Kalyana Lakshmi Scheme or కళ్యాణ లక్ష్మిపధకం and Shaadi Mubarak is a welfare scheme for providing financial assistance for marriages by the Government of Telangana, a novel scheme for all poor people in the state. The scheme gives an assistance of ₹1,00,116, and is aimed at preventing child marriages and support marriage expense for financially distressed families. By March 2018, the beneficiaries stood at 3,90,000.

History
The scheme was launched by the Government of Telangana on 2 October 2014 by Kalvakuntla Chandrashekar Rao, the Chief Minister of Telangana, providing Rs51,000 to families from scheduled castes and tribes and later to all poor families in the state.

The scheme
The financial assistance was increased to ₹1,00,116 on 19 March 2018 from ₹75,116. It is provided to the bride's family at the time of marriage to meet the marriage expenses. The budget allocated,  ₹1450 crores, for the year 2018–19. Under Kalyana Lakshmi Scheme the budget allocated ₹1350 crores for the year 2020-21.
:::
### The exercise
According to the Kalyana Lakshmi Scheme article, on what date did the Government of Telangana launch the scheme? The records play no part in the task.

### Data section
:::
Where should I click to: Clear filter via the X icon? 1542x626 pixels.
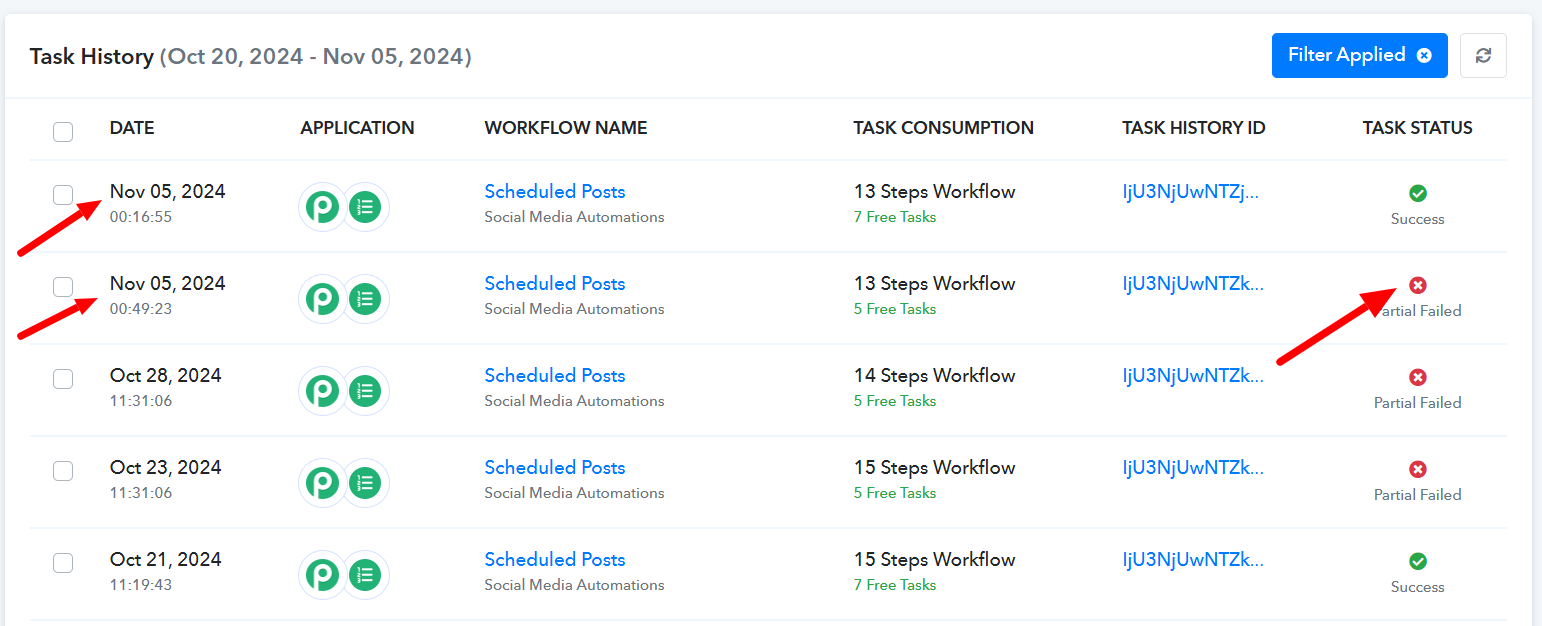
:::
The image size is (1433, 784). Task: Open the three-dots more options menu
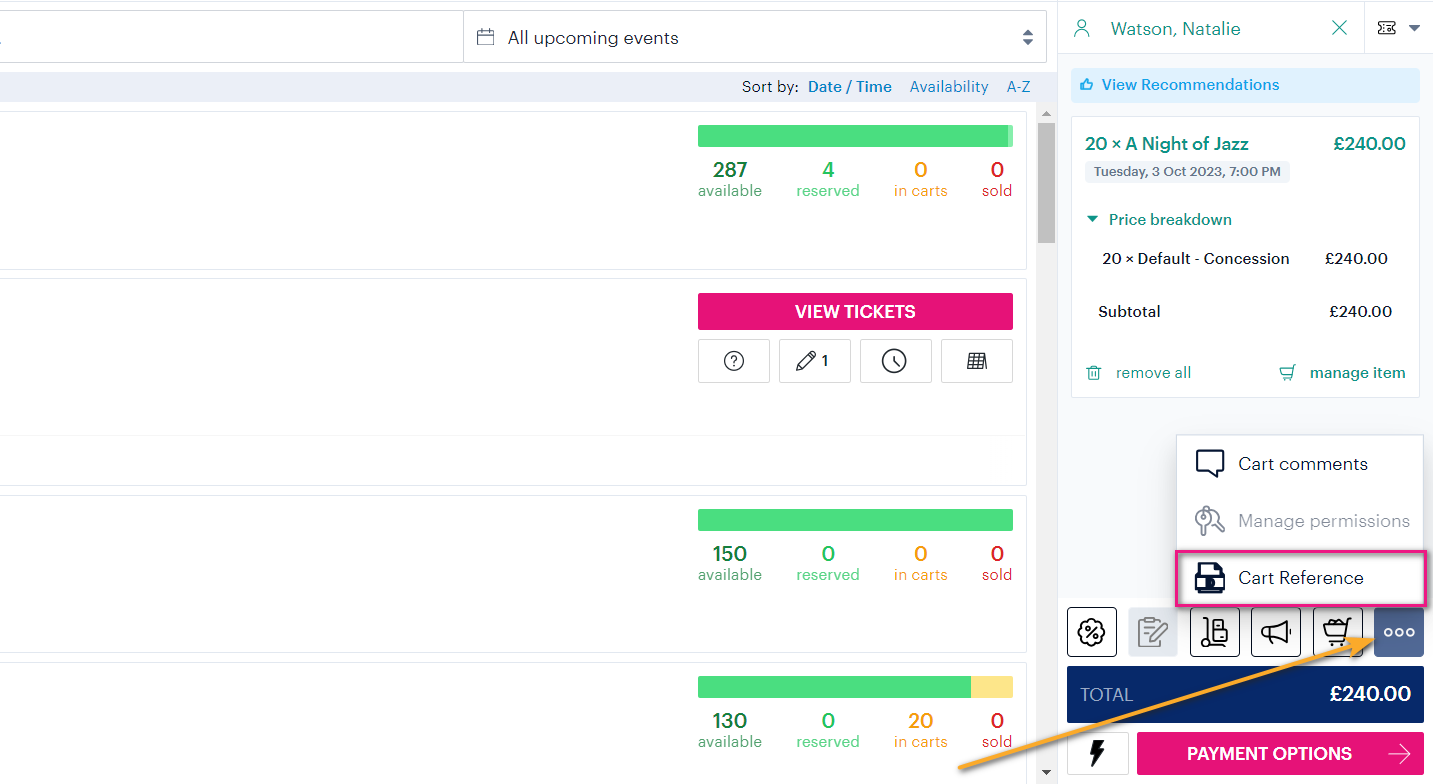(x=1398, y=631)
:::
### Output for this task
2 October 2014